The day you want is number 4 (0 being Sunday in MySQL).
So you want the last day of the month if the last day of the month is a 4; if the day of the month is a 5 you want a date which is 1 day earlier; if the day of the month is a 3 you want a date which is 1 day later, but that's impossible (the month ends), so you really need a date six days earlier.
This means that if the daynumber difference is negative, you want it modulo seven.
You can then build this expression (@DATE is your date; I use a fake date for testing)
SET @DATE='2015-02-18';
DATE_SUB(LAST_DAY(@DATE), INTERVAL ((WEEKDAY(LAST_DAY(@DATE))+7-4))%7 DAY);
It takes the last day of the month (LASTDAY(@DATE)

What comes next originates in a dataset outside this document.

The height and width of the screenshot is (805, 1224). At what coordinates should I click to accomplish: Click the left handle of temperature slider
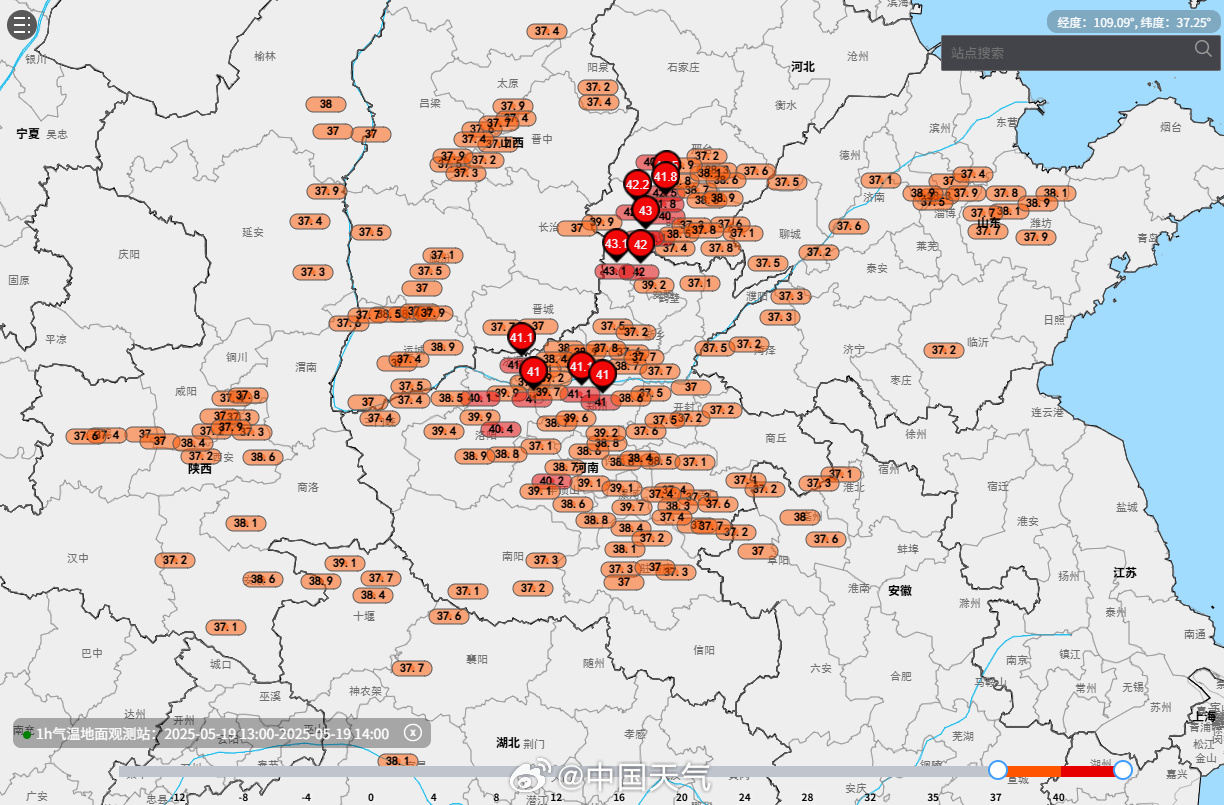997,770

), then it computes its weekday, getting a number from 0 to 6. Adds seven to ensure positivity after subtracting; then subtract the desired daynumber, in this case 4 for Friday.
The result, modulo seven, is the difference (always positive) from the last day's daynumber to the wanted daynumber. Since DATE_SUB(date, 0)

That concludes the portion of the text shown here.